The illness was blamed on Clark having sickle cell trait, but Clark has an additional condition that aggravated the problem, according to his coach. Numerous players with sickle cell trait have played in Denver without problems, Tomlin said.
Steelers wide receiver Santonio Holmes found out after the Steelers' 31-28 loss in Denver in 2007 that he also has sickle cell trait, a condition in which a person inherits one of the genes of sickle cell anemia, a blood disorder. Holmes plans to play in Denver.
"Ryan is a unique case where it's the sickle cell trait in combination with some other pre-existing medical issue that creates it," Tomlin said. "Santonio is not at any unique risk, unless he, too, shares that same medical situation, which I believe at this point he does not."
Steelers safety Troy Polamalu saw Clark when he was sick, and he understands how difficult his teammate's decision is.
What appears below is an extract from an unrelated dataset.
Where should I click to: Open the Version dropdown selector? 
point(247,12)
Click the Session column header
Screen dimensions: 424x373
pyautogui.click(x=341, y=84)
Monday's game could prove important in determining AFC playoff seeding unless the Broncos (6-1) or Steelers go into a steep slide.
"He almost lost his life the last time we played there, so it's kind of unfair to say I would or wouldn't [play] because I didn't undergo the torture and the suffering he had to go through," Polamalu said.
Steelers wide receiver Hines Ward and several other teammates all but said they hope Clark doesn't play.
"Whatever he decides, we're going to back him. But if it was me, personally, life is more precious than football," Ward said. "Any time you miss a game and don't feel injured, you want to play because that's one game you'll never get back. But you've got to look at the big picture. There's still a lot of football left and we'd rather have Ryan for the long haul rather than the short term."
To help prepare for playing in Denver, Ward said he expects Steelers players, including linebacker James Harrison, Polamalu and Holmes, to spend time in a hyperbaric chamber, which is used to treat altitude sickness.
The devices are expensive -- a portable chamber costs $16,000 to $20,000-plus, and a full-sized hospital unit can cost $1 million -- but Ward refers to his as "the fountain of youth." Ward said a hyperbaric chamber promotes the production of red blood cells, thus increasing energy and accelerating the recovery time from injuries.
"A hyperbaric chamber is a lot like training in Denver," Ward said. "I'll be in there every day this week. ... They're expensive, but they're well worth the investment."
Steelers running back Willie Parker missed practice Monday due to illness, but is expected to be ready for the Monday night game.